**Your instructions**
Output the data below exactly.

**Supplied records**
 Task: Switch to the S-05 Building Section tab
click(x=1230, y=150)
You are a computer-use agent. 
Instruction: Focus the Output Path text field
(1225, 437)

**Expected answer**
 Task: Switch to the S-05 Building Section tab
click(x=1230, y=150)
You are a computer-use agent. 
Instruction: Focus the Output Path text field
(1225, 437)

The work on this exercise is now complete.